* [Problem statement]: Below are some records. Write out the lines from the one containing "Where should I" to the last line, word for word, leaving out pictures.

* [Material provided]:
::::
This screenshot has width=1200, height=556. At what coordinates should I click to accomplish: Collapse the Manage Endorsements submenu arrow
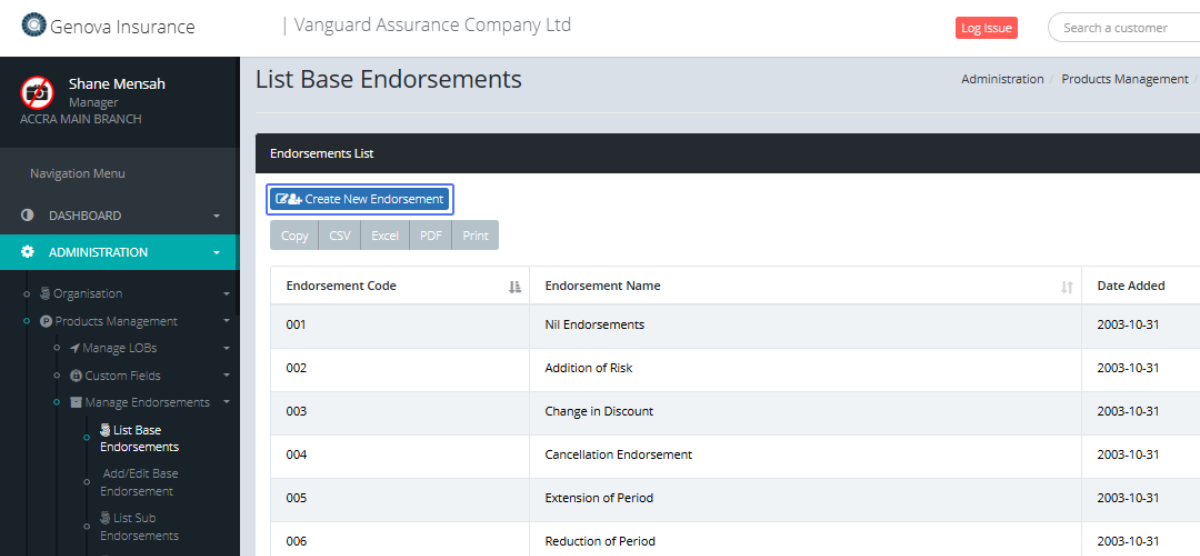226,403
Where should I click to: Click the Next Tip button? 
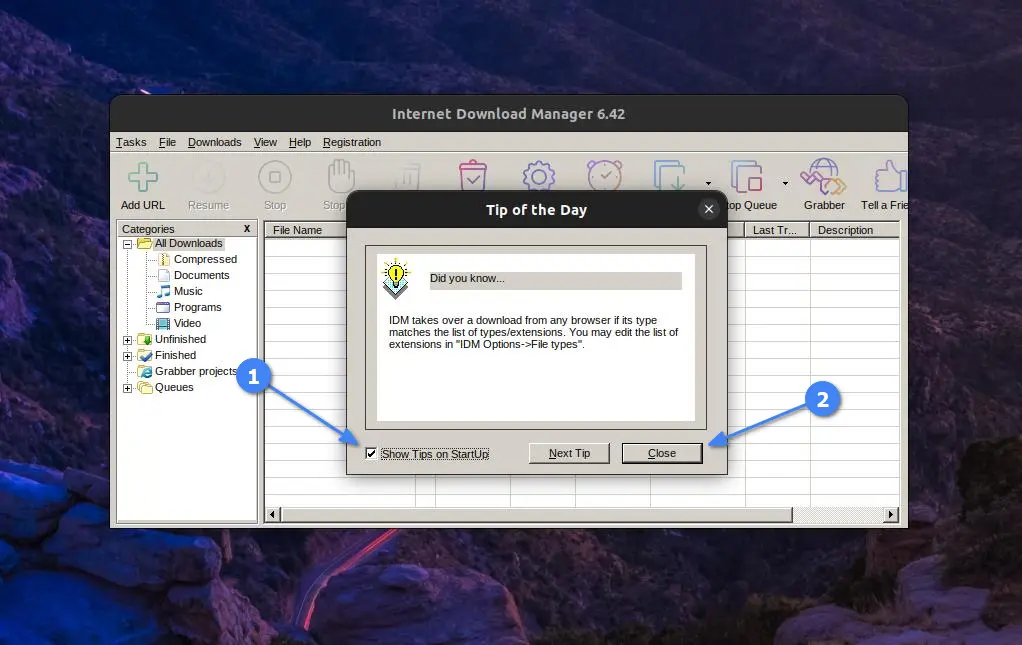click(x=569, y=453)
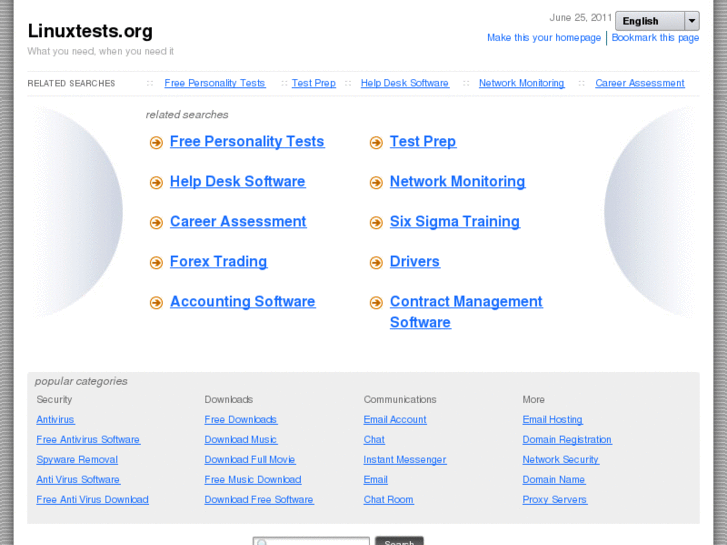Click the orange arrow icon beside Career Assessment
This screenshot has width=727, height=545.
point(156,223)
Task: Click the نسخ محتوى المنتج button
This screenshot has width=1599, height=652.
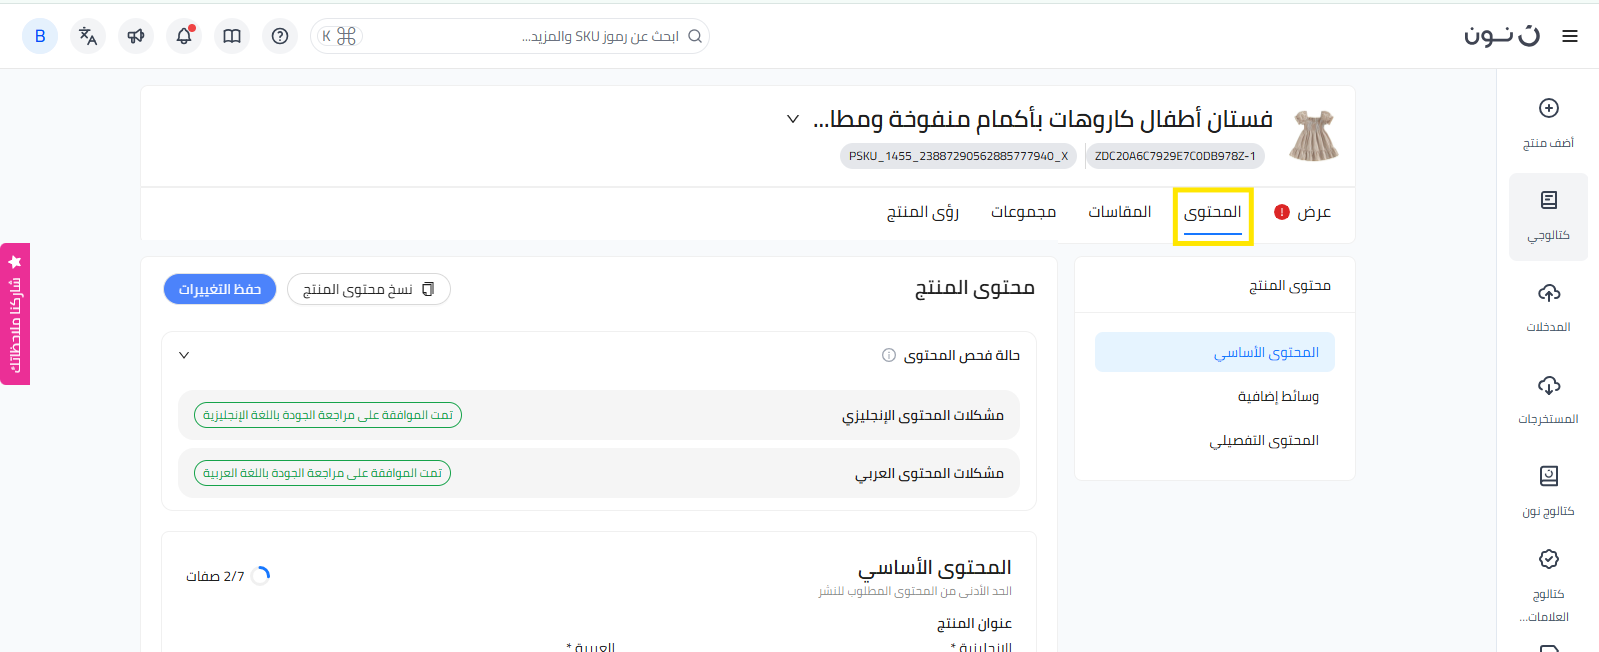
::::
* [Solution for this problem]:
Where should I click to: Click the Next Tip button? 
click(x=569, y=453)
Click the orange arrow icon beside Career Assessment
This screenshot has width=727, height=545.
point(156,223)
Task: Click the نسخ محتوى المنتج button
This screenshot has width=1599, height=652.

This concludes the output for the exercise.